Bu kişi, bir gün sultandan izin alıp, Hac yolculuğu'na çıktı İstanbul'dan.
Üsküdar'a geçince, biri çıktı karşısına.
- Hayrola Halil Efendi, nereye böyle?
- Kısmetse Beytullaha gidiyorum.
Cebinden bir mektup çıkarıp uzattı:
- Halil Efendi, şu mektubu Şam şehrine varınca, Mevlana Halid hazretlerine takdim eder misin, diye rica etti.
Halil Efendi mektubu alıp;
- Olur, inşallah veririm, dedi.
Ve devam etti yoluna.
Şam'a varınca, sultanın selâmını söyleyip valinin konağına yerleşti.
Mevlana Halid hazretleri de o akşam hizmetçisine;
- Hazırlan, valiye gideceğiz, buyurdu.
Ve birlikte çıkıp gittiler.
Halil Efendi de oradaydı. Fakat Üsküdar'da aldığı emanet mektubu unutmuştu tamamen. O mektubu vermeyince, Mevlana Halid hazretleri hatırlatmak mecburiyetinde kaldı ve;
- Yanınızda, bize teslim edecek bir emanet olsa gerek, buyurdu.
- Hayır efendim, bende size verecek bir emanet yoktur.
- Olacak. Bir bakın cebinize. Üsküdar'da birisi vermişti onu size.

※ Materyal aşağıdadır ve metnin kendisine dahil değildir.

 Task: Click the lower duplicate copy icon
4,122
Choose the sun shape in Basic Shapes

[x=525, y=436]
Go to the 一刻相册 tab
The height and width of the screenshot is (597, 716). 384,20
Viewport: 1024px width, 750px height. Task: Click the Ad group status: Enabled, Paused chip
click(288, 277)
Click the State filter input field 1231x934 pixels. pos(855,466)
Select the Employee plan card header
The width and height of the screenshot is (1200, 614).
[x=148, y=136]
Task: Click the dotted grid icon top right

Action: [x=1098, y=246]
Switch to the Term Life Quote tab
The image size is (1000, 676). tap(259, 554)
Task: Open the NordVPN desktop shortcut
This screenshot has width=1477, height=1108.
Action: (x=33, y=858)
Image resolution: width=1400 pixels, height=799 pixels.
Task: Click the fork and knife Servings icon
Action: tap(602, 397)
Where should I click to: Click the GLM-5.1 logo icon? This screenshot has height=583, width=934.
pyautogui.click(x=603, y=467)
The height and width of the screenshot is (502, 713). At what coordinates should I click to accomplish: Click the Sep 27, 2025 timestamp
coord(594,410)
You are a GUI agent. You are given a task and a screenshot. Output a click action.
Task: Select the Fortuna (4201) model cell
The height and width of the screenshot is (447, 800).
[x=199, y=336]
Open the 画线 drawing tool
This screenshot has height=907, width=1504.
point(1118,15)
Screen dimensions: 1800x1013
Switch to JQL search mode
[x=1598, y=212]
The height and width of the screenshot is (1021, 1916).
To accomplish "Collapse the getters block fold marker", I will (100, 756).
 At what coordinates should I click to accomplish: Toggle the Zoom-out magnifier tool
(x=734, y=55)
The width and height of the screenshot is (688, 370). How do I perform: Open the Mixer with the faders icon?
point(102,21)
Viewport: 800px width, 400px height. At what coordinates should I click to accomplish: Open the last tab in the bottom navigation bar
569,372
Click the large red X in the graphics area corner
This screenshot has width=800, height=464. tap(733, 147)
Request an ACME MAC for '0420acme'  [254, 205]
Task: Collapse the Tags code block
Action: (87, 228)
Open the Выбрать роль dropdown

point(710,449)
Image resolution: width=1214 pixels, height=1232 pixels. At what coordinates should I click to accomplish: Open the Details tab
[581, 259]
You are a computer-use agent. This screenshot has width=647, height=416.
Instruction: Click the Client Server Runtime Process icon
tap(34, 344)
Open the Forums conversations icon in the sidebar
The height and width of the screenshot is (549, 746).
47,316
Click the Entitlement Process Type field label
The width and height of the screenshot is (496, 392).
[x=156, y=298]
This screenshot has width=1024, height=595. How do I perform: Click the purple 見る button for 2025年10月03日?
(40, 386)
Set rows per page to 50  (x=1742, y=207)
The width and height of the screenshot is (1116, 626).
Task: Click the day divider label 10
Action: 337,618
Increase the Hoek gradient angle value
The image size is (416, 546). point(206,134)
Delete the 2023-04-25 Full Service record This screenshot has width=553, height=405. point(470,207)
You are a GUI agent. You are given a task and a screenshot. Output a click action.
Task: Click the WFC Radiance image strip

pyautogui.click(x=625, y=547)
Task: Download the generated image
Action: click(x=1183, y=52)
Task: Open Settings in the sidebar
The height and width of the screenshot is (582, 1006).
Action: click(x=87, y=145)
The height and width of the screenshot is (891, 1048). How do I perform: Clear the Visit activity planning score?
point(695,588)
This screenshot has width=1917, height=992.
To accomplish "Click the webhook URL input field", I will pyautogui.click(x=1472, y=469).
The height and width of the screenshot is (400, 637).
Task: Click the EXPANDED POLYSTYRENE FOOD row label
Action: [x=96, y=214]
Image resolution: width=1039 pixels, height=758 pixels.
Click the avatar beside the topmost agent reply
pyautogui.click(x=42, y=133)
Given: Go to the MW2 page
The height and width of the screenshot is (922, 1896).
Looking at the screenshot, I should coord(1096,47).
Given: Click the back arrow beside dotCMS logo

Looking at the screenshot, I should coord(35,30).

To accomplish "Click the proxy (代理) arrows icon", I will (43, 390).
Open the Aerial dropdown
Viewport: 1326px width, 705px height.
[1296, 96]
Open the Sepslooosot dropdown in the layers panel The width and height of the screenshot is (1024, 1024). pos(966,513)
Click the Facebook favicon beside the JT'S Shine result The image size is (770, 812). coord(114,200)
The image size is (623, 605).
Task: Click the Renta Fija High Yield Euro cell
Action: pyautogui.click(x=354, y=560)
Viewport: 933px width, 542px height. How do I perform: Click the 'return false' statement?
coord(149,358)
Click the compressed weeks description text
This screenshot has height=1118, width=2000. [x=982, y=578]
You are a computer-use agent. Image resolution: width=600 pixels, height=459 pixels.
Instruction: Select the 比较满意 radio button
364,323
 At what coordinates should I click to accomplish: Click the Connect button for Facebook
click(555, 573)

O zaman hatırladı ve çıkarıp takdim etti hemen.
Ama çok mahcup olmuştu.
Hacdan sonra İstanbul'a avdet edip, Üsküdar'a varınca, aynı kimse çıktı yolunun üzerine ve sordu:
- Mektubumu verebildin mi o büyük Veli'ye?
- Evet verdim.
- Hangi gün, hangi saatte verdin?
- Şu gün, şu saatte teslim ettim.
Dedi ki:
- Doğru, ben de tam o gün ve o saatte kurtuldum o sıkıntıdan.